The exhibit will be displayed at the seminary’s William Smith Morton Library and open to the public for viewing between February 15 and April 12, 2016. Dr. Braxton will present a free gallery talk about the exhibit in the library’s reserve reading room March 29 at 3 p.m.
“This exhibit raises timely, ethical and theological questions related to conversations about race and justice in today’s America,” said library director Christopher Richardson. “Union welcomes the opportunity to engage in those important conversations.”
Dr. Braxton, creator of the African Odyssey exhibit, is Frances L. and Edwin L. Cummings Professor of the Humanities and Director of the Middle Passage Project at the College of William & Mary. An ordained minister with full standing in the Southern Conference of the United Church of Christ, Dr. Braxton is also 2016–17 David M. Larson Fellow in Spirituality and Health at the John W. Kluge Center at the United States Library of Congress, appointed by the Librarian of Congress. She is one of the authors of the United Church of Christ online “Honoring the Body” curriculum.

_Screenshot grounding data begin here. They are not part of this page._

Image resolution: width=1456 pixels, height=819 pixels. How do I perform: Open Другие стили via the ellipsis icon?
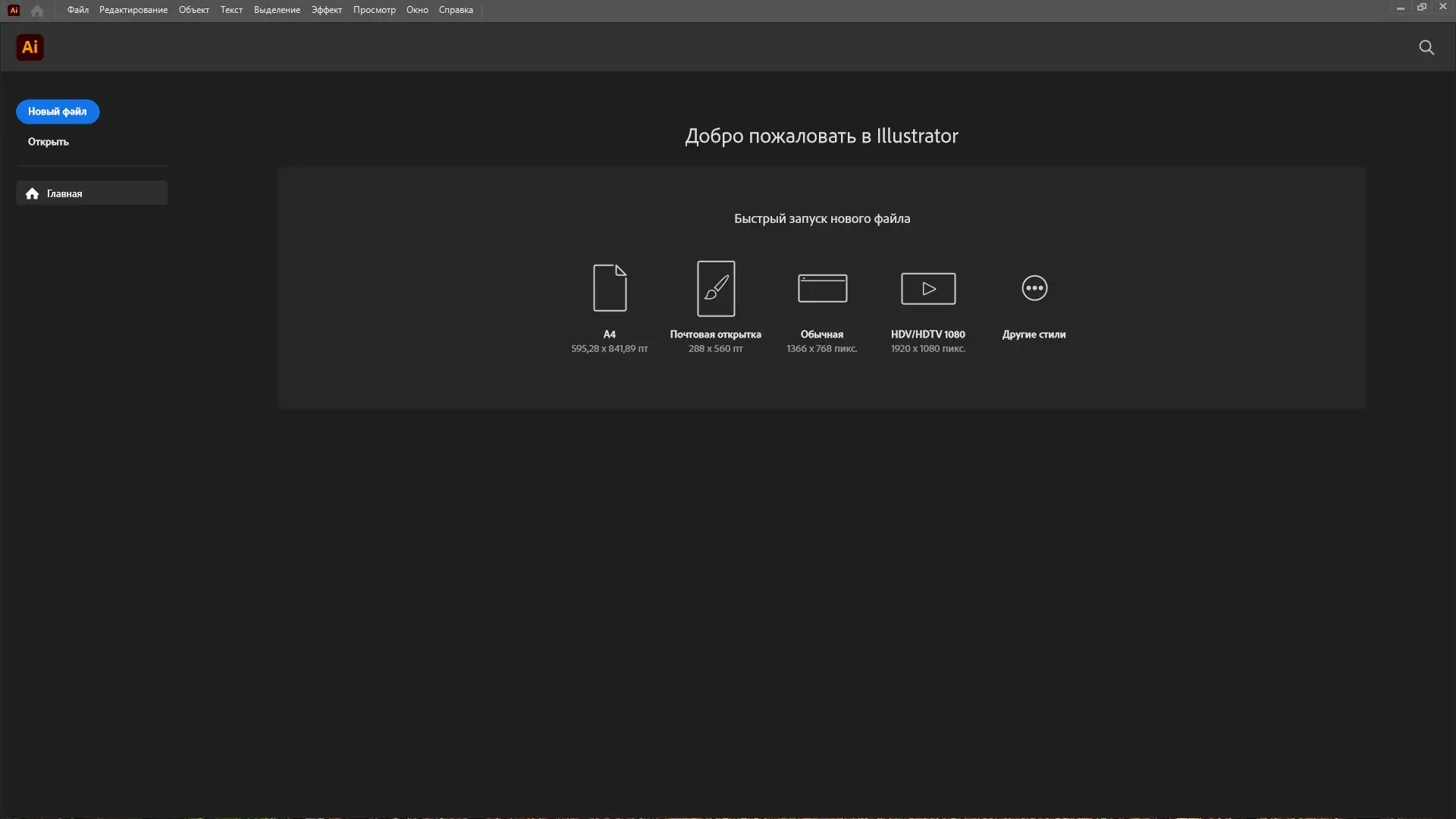click(1034, 288)
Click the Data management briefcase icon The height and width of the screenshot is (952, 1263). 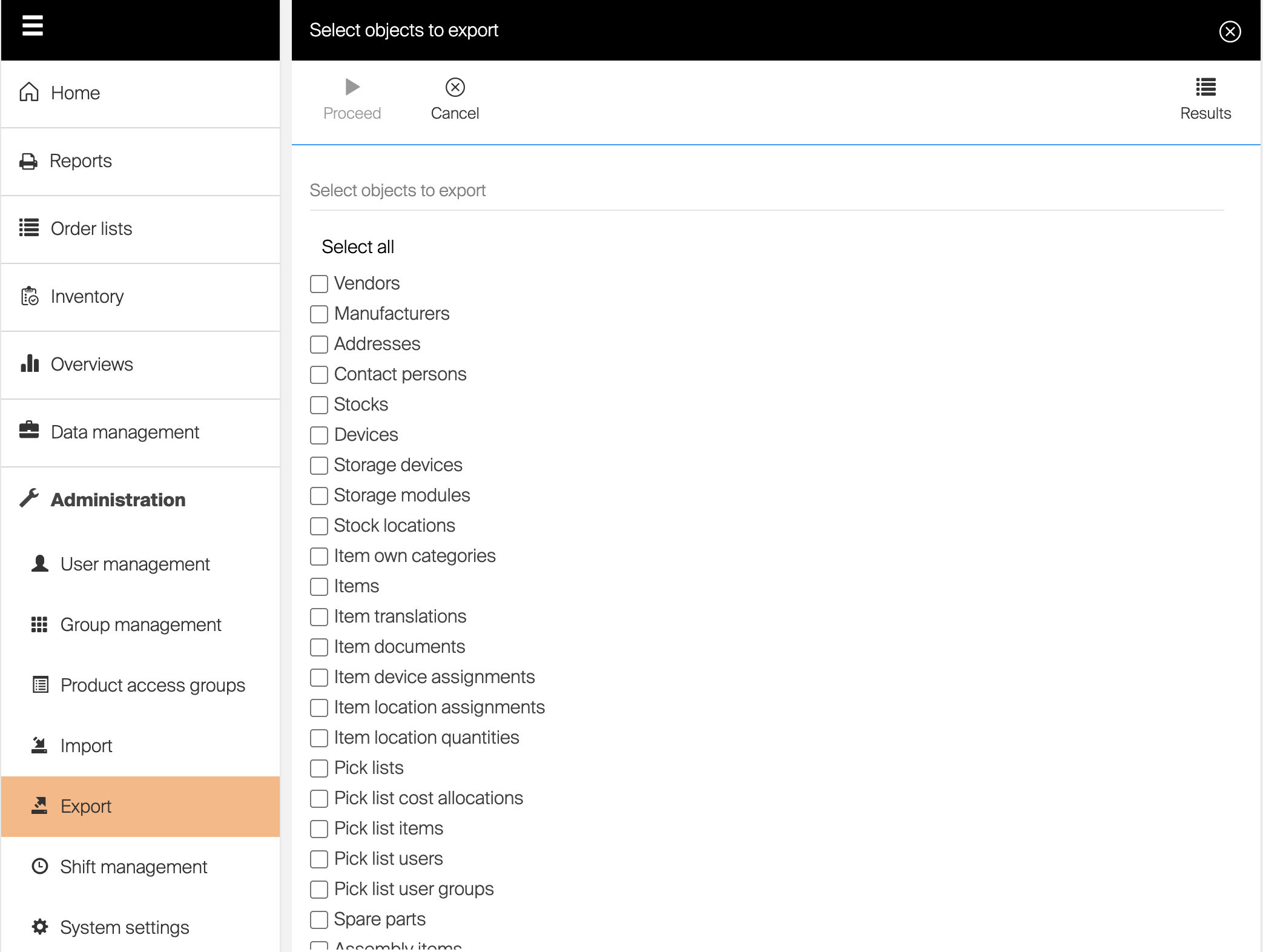[x=29, y=431]
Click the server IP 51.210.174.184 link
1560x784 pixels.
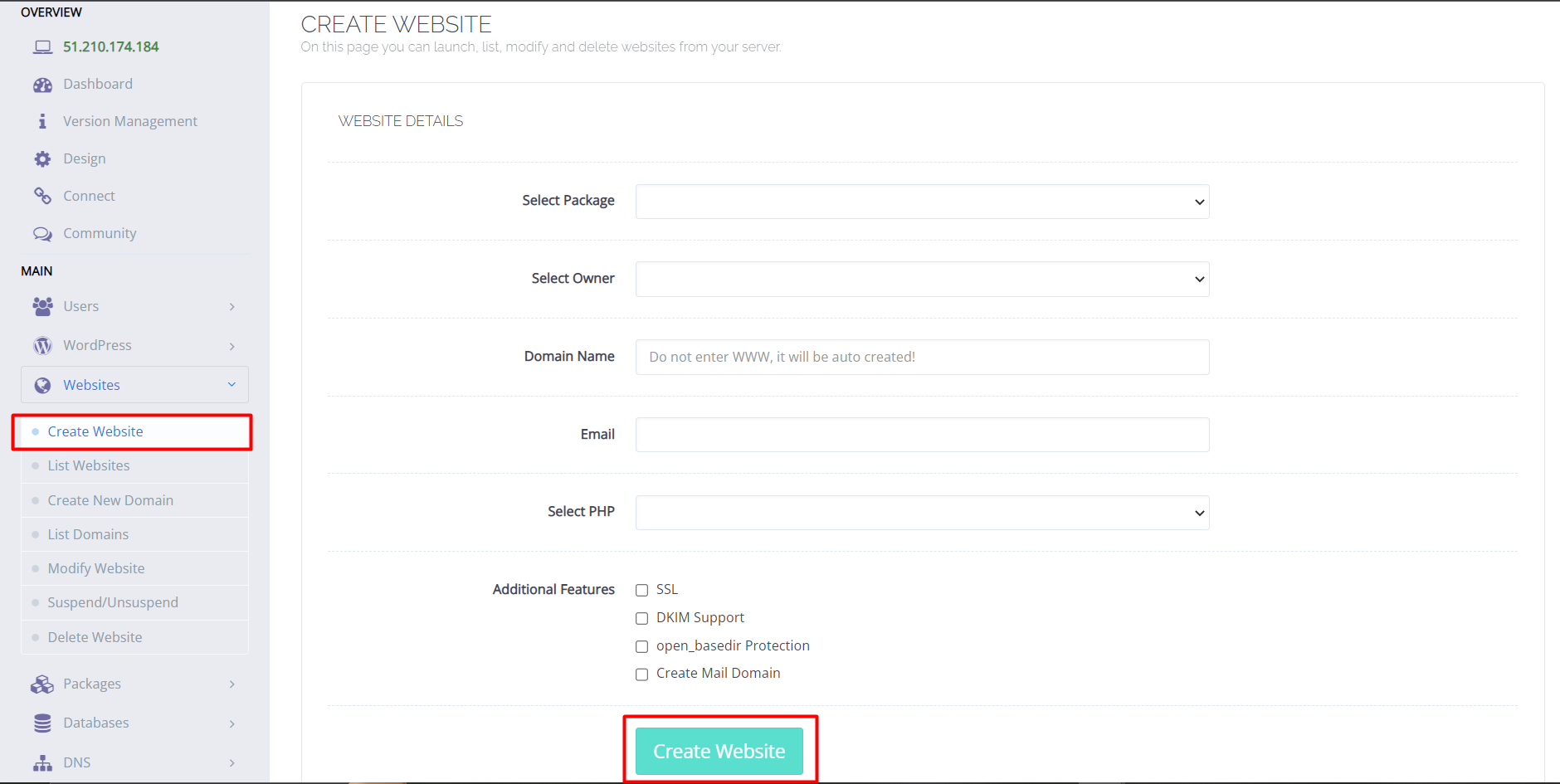(110, 46)
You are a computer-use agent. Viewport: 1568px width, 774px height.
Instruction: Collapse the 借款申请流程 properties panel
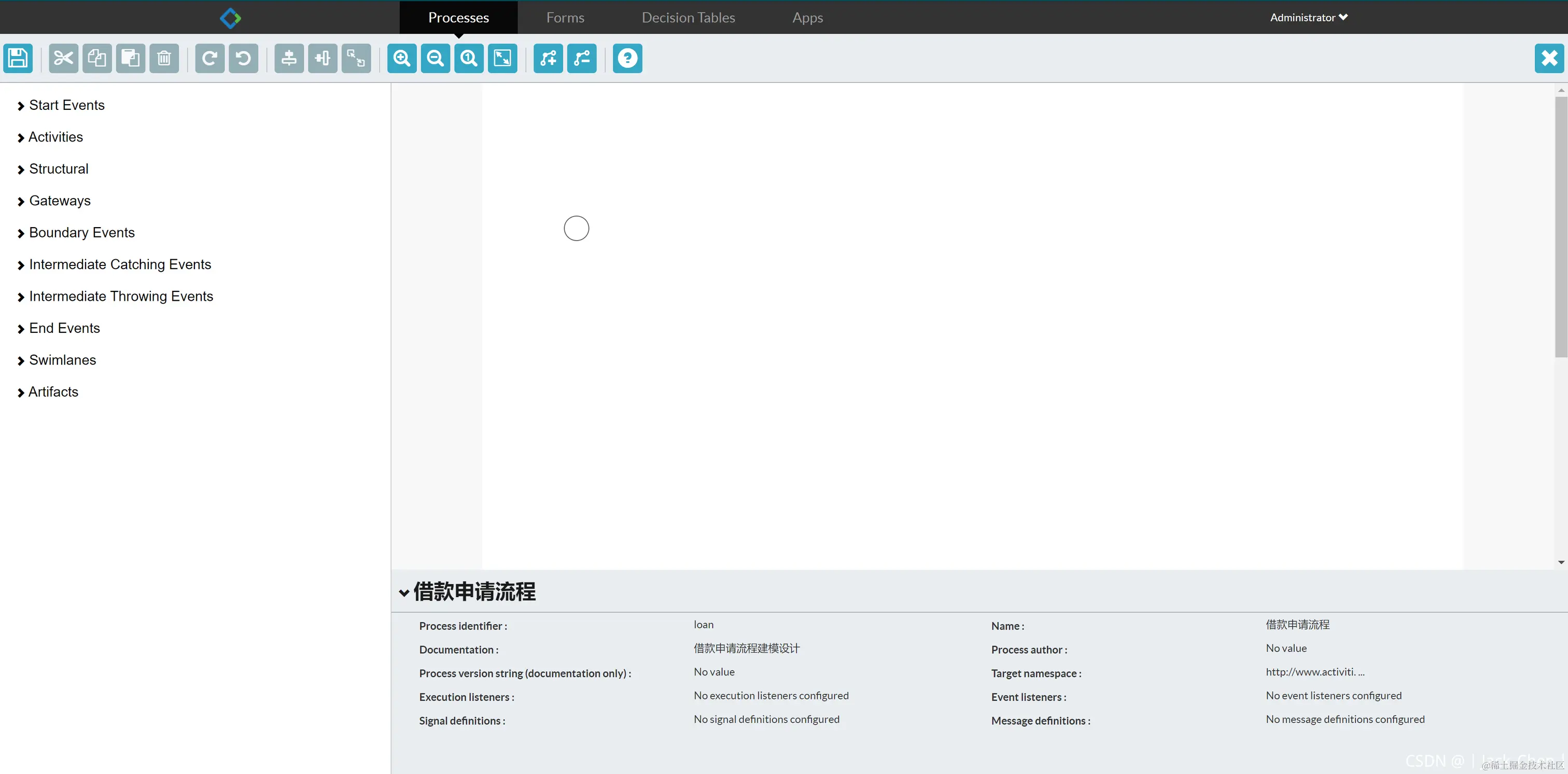[403, 593]
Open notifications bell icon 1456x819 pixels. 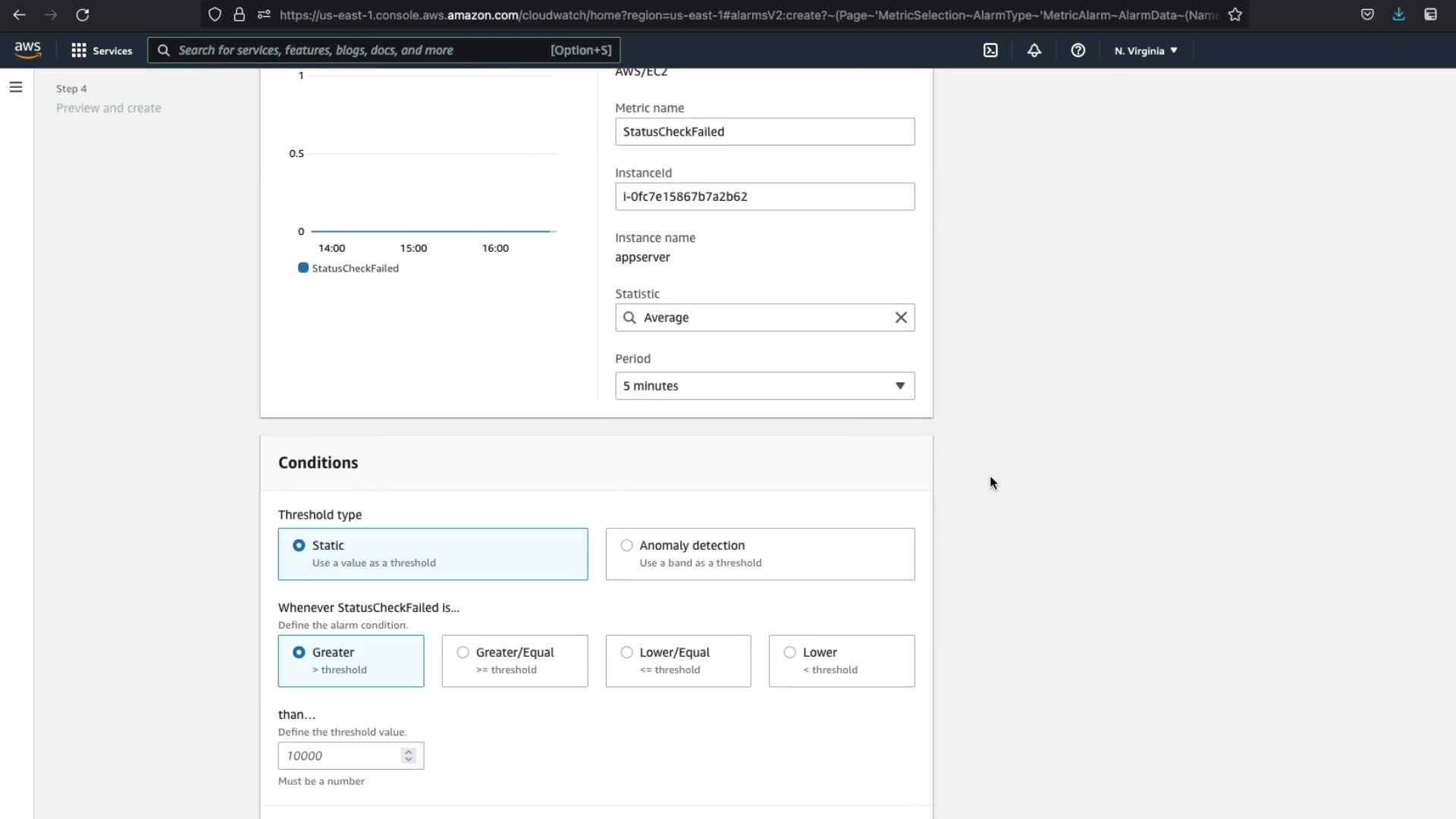click(x=1034, y=50)
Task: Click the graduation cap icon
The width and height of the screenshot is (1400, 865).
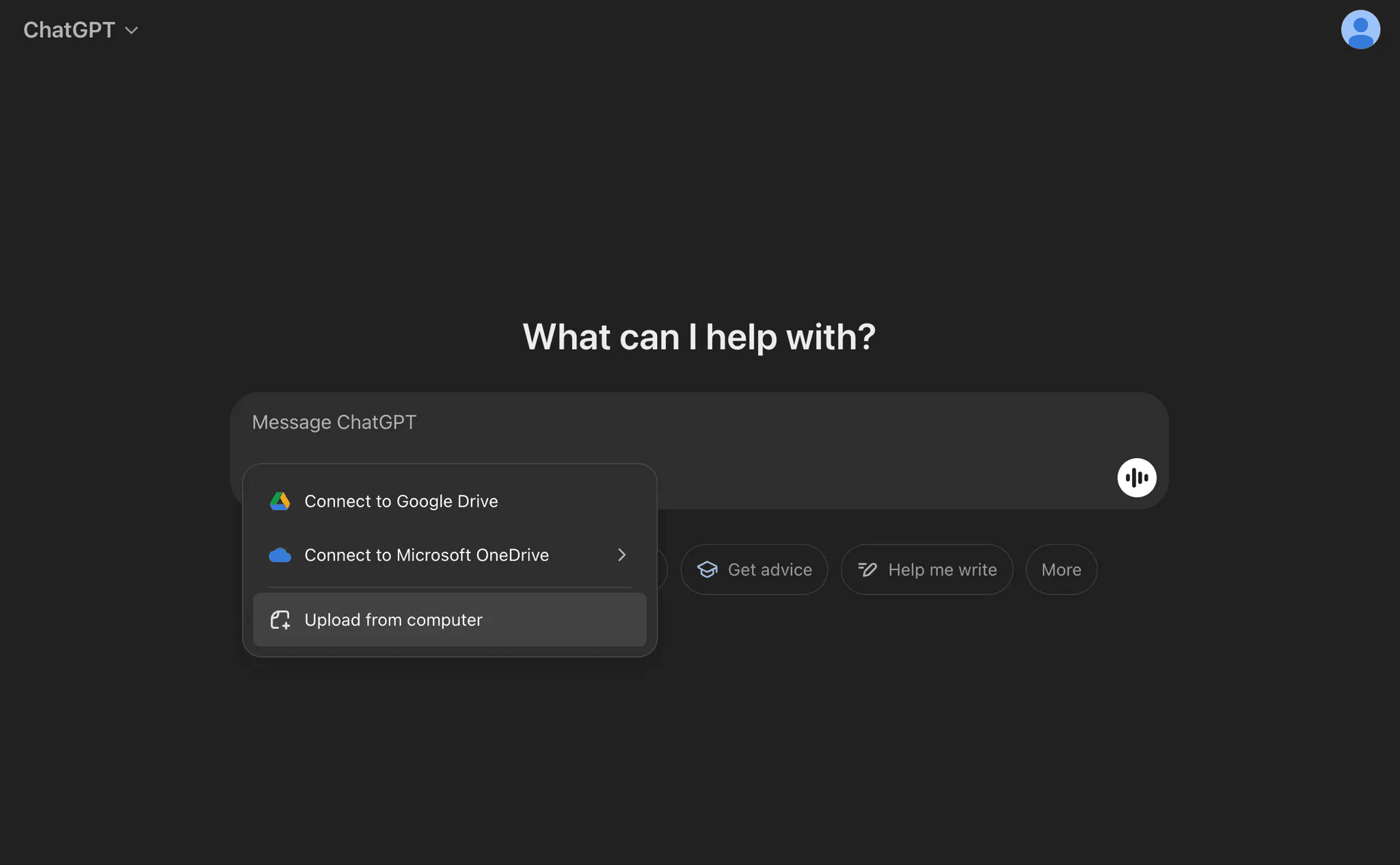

A recognized scholarly authority on Black Atlantic literature and culture, Dr. Braxton holds a Ph.D. in American Studies from Yale University, the M.T.S. from Pacific School of Religion and the M.Div. from Samuel DeWitt Proctor School of Theology at Virginia Union University. She is the author or editor of several books, including “The Collected Poetry of Paul Laurence Dunbar” (1993), “Black Female Sexualities” (2015), “Black Women Writing Autobiography: A Tradition Within a Tradition” (1989), “Wild Women in the Whirlwind: the Contemporary Renaissance in Afra-American Literature and Culture” (1989) and “Monuments of the Black Atlantic: Slavery and Memory” (2004). She is also the author of “On Making and Keeping Rituals of Remembrance,” which offers further insight on the creation of the African Odyssey exhibit.
Dr. Braxton has been a visiting lecturer at Starr King School for the Ministry, Brite Divinity School and Eastern Virginia Medical School, among others. Her awards include the State Council of Higher Education in Virginia’s Outstanding Educator Award and a 2002 Oni Award from the International Black Women’s Congress “for uncompromising commitment to uplifting the lives of African people.” She is an elected member of the Society for the Study of Black Religion and serves as president of the Braxton Institute for Human Sustainability, Resiliency and Joy, a non-profit ministry of teaching and healing.